New Californian Condom Law Hurts Porn Star Privacy

Last week, the California State Assembly passed a bill that would force all porn performers to wear condoms during penetrative sex, while also seriously harming the performers’ rights to privacy. The bill, AB 1576, aims to put a government mandate on STI testing, by forcing producers to hand over performers’ STI test results to the Department of Industrial Relations.

It’s not hard to read this as: performers are losing their right to privacy simply because they have sex for a living.

The bill, introduced by Isadore Hall, and sponsored by Michael Weinstein of the AIDS Healthcare Foundation, is problematic because it infantilizes grown-ass adults and gets involved in their personal business, threatening to out their sexual health records to authoritarian strangers. It also assumes the state knows what’s best for performers’ health and bodies—which is also not so good. The body is the only truly private property, and consent is key. The government is violating the very idea of consent. The bill is dehumanizing, it won’t make porn a safer work environment, and performers are fighting it.

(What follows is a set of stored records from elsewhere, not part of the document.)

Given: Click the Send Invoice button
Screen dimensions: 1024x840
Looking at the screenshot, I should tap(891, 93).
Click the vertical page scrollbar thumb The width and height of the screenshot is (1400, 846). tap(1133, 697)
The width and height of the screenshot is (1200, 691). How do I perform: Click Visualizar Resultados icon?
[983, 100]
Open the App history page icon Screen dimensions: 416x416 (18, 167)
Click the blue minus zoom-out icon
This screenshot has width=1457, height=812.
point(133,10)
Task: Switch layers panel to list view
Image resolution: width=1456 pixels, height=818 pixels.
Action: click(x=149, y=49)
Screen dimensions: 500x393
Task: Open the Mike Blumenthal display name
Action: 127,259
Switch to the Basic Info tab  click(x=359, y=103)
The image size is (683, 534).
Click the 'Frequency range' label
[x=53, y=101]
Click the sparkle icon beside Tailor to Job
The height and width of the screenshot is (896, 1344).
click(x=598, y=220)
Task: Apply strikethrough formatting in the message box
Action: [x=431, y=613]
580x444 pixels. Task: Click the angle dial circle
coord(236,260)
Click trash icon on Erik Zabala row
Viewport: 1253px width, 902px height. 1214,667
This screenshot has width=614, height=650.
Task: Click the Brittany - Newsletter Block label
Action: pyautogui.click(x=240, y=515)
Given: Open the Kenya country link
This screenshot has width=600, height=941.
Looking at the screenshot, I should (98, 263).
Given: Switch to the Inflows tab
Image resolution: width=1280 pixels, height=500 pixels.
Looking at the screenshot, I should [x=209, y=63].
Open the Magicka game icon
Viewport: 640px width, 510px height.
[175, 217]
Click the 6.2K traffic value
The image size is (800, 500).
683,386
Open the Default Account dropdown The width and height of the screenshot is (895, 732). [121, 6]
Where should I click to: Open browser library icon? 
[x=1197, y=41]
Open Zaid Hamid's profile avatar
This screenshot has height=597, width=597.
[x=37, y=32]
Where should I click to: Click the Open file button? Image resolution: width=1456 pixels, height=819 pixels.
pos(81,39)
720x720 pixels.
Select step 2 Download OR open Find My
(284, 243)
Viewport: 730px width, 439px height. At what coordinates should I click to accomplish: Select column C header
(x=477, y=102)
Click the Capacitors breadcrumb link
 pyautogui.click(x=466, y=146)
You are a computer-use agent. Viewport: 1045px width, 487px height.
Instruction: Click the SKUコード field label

Before I go any further, let me just say that of course porn performers, who generally have lots of sex with lots of other humans, seem like they would be at an elevated risk of contracting STIs. Because performers have so much sex some may think there should be stipulations in place on testing. But there are strict stipulations in place as it is, developed and instituted by the industry. Performers are required to be tested every 14 days, as Lorelei Lee explains here. The state is ignoring these industry-developed standards, and it’s pushing through its own solution without consulting pornographers and performers.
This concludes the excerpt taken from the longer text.